> _Data to use_:

= = = = = = =

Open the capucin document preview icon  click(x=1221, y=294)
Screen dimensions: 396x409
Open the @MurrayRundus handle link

= = = = = = =

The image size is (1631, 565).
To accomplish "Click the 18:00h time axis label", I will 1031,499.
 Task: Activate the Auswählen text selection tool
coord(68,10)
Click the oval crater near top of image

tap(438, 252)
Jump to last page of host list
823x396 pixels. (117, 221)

= = = = = = =

> _Task details_: Copy out only the lines above from the one with "Screen dimensions: 396x409" to the one with "Open the @MurrayRundus handle link", inclusive, exactly as they stand.

> _Written answer_:
Screen dimensions: 396x409
Open the @MurrayRundus handle link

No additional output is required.